THE RECORDS:
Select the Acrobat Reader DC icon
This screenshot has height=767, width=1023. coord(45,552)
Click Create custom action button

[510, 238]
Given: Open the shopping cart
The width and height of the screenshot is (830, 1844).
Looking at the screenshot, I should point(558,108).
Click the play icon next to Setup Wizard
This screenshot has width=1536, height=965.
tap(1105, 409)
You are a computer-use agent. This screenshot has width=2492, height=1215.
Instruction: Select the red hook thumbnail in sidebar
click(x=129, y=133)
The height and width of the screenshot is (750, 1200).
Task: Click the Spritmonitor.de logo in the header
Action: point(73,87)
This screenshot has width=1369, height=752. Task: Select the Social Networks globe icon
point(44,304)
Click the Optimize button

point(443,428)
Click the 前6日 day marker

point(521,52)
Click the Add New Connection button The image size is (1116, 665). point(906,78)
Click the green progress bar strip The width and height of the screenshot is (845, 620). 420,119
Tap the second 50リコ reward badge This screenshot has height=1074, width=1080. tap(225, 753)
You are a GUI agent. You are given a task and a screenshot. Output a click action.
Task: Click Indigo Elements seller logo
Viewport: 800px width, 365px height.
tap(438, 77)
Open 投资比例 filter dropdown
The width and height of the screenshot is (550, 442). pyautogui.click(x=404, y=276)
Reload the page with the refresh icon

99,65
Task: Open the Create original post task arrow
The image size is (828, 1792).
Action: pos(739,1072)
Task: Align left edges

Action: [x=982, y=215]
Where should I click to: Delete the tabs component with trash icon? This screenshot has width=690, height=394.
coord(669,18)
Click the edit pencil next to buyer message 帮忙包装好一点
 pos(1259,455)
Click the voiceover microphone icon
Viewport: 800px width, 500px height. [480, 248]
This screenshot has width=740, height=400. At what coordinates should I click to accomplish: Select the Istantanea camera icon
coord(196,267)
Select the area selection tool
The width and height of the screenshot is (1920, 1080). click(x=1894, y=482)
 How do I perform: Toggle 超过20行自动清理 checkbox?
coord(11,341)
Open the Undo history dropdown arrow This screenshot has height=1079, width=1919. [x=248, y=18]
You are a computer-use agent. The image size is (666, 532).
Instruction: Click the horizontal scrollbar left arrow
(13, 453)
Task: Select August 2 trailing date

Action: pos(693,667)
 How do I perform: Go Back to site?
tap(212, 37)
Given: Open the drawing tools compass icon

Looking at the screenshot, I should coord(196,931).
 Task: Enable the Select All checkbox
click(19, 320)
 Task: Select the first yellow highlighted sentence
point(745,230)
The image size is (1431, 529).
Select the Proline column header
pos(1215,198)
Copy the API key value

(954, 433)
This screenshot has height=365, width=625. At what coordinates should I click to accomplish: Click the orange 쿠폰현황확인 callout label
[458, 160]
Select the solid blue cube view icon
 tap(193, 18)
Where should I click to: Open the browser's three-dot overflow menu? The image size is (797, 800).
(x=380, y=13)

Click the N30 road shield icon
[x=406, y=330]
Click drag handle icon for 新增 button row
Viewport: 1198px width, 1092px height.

WORK TO BE COMPLETED: Lines containing the string "agent" are the ones to copy from the entries above.

RESULT OF THIS EXERCISE:
You are a computer-use agent. This screenshot has width=2492, height=1215.
You are a GUI agent. You are given a task and a screenshot. Output a click action.
You are a computer-use agent. The image size is (666, 532).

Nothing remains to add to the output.